Tuesday, January 21, 2014

Plasticity in the Injured Brain More than Molecules Matter

You'll have to have your doctor get this and tell you what it means for your recovery.
http://nro.sagepub.com/content/20/1/15.abstract?etoc
  1. Justine J. Overman1
  2. S. Thomas Carmichael1
  1. 1David Geffen School of Medicine at UCLA, CA, USA
  1. S. Thomas Carmichael, David Geffen School of Medicine at UCLA, 710 Westwood Pl, Los Angeles, CA 90095, USA. Email: scarmichael@mednet.ucla.edu

Abstract

Changes in brain circuits occur within specific paradigms of action in the adult brain. These paradigms include changes in behavioral activity patterns, alterations in environmental experience, and direct brain injury.
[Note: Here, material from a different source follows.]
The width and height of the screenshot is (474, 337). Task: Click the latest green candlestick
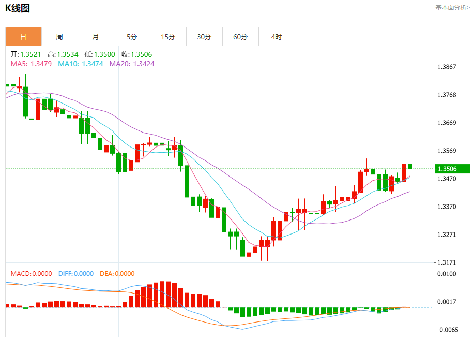click(x=410, y=166)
Each of these paradigms can produce axonal sprouting, dendritic morphology changes, and alterations in synaptic connectivity. Activity-, experience-, and injury-dependent plasticity alter neuronal network function and behavioral output, and in the case of brain injury, may produce neurological recovery. The molecular substrate for adult neuronal plasticity overlaps in these three paradigms in key signaling pathways. These common pathways for adult plasticity suggest common mechanisms for activity-, experience-, and injury-dependent plasticity. These common pathways may also interact to enhance or impede each other during adult recovery of function after injury. This review focuses on common molecular changes evoked during the process of adult neuronal plasticity, with a focus on neural repair in stroke.